I can think of a great use for such an algorithm, if one existed (I
think this is a misunderstanding and a closer examination will reveal
that all they've found is that such an algorithm isn't theoretically
impossible or something like that).

The strongest possible encryption is a secret key one time pad.  A one
time pad is an encryption method by which each byte (or couple bytes)
is encrypted using a different key which is discarded and not used
again.  It's not possible to break this kind of encryption without
compromising the "key pad" itself because discovering one byte tells
you nothing about any of the other bytes.  Being unable to test a
sequence of bytes makes it impossible to tell whether you've cracked
the byte or not, and even if you did that, you'd still not have the
rest of the message.  An advantage is the the algorithm can be very
simple (a simple XOR against the key would suffice) because the
security is in the key, not the algorithm.

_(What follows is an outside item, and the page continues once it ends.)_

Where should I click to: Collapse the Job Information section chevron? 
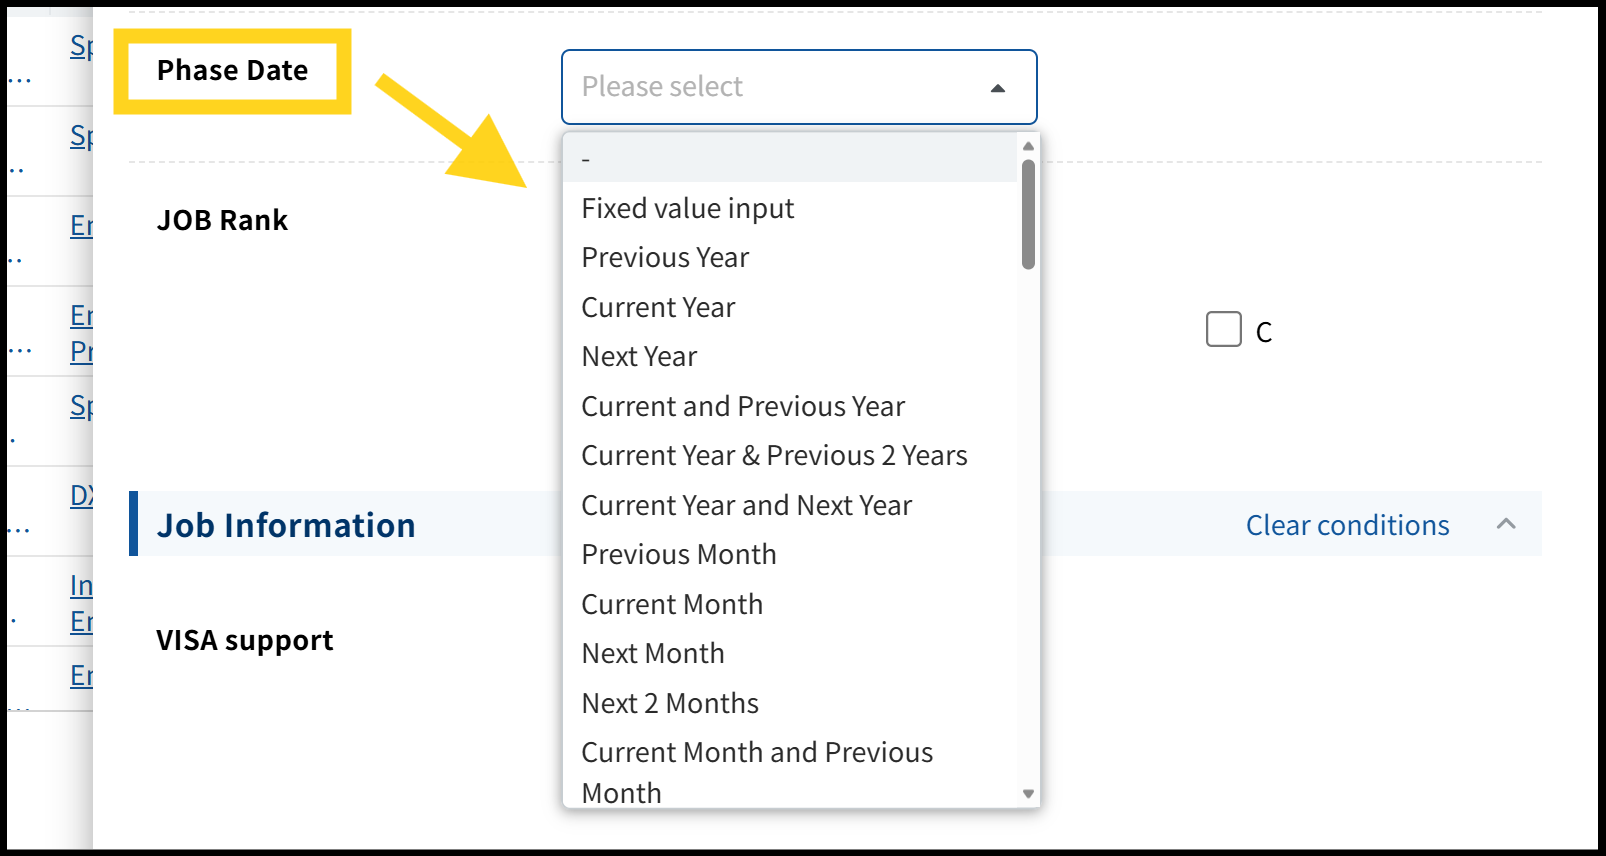(x=1506, y=524)
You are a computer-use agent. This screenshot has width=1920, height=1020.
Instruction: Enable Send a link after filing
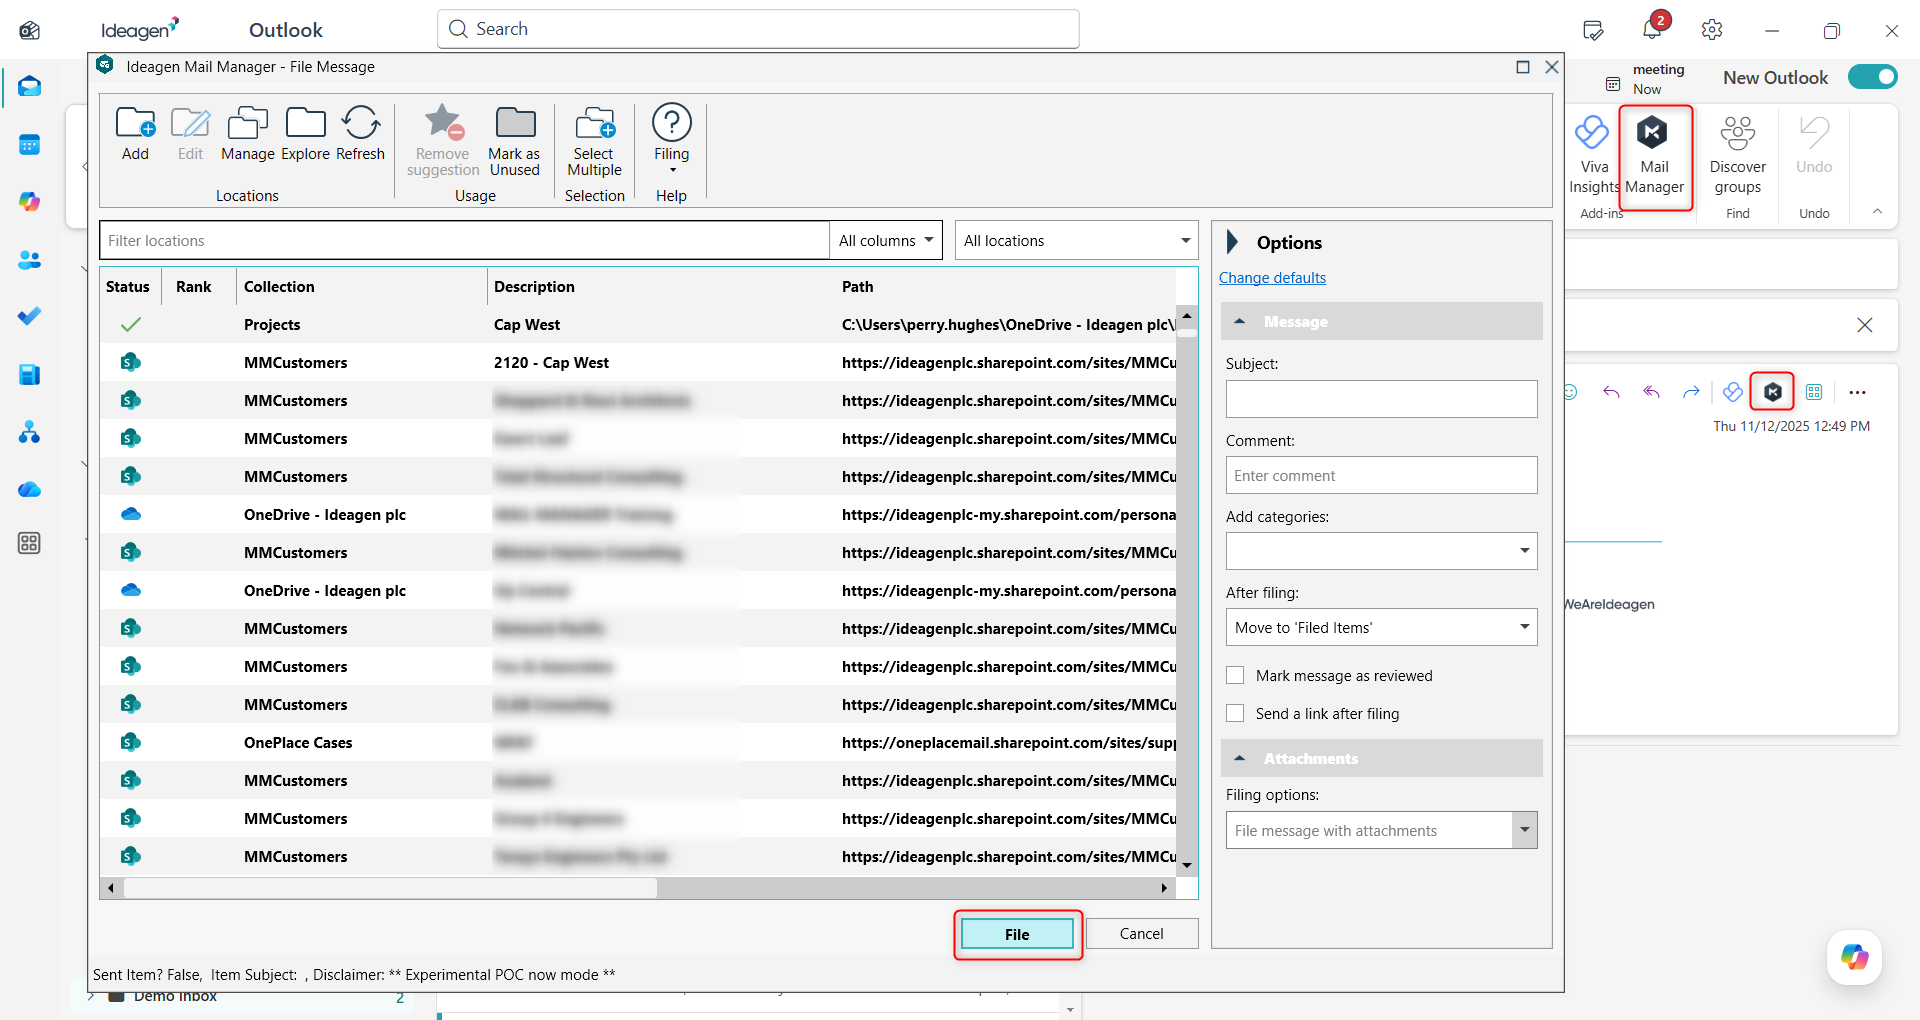pyautogui.click(x=1236, y=714)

There are two problems:  one is that it's a secret key system and not
a public key system, so it's not useful for many applications.  It
doesn't work for something like SSL or PGP, for instance.  This is a
characteristic of secret key systems.

The second is the enormous effort involved in producing one time pads.
You need enough bits in your pad to encrypt the entire message;
essentially for a 16K message, your key would have to be 16K long as
well.  Naturally, you need to get the key to the recipient via some
secure means and communicate what portion of the pad is used by a
particular message.

Suppose, however, that you could get digit 'n' of pi directly (or e,
or any other inifinte, nonrepeating sequence).  All I have to do is
communicate which digit of pi the message key starts at, and I can
generate the rest of the key.  I still have the unbreakable nature of
the one time pad, but now I only have to keep secret the starting
point; I can generate the key on the fly.  Keeping *that* secure is
still nontrivial, of course. :-)

>
>Kirby Urner wrote:
>> 
>> Here's another "math through programming" challenge:
>> 
>> Recent number theory breakthrough:  you can get the
>> nth digit of PI without doing all the work needed
>> to compute all the digits up to the nth digit (same
>> with some other numbers -- not sure if we know all
>> the relevant criteria as to which).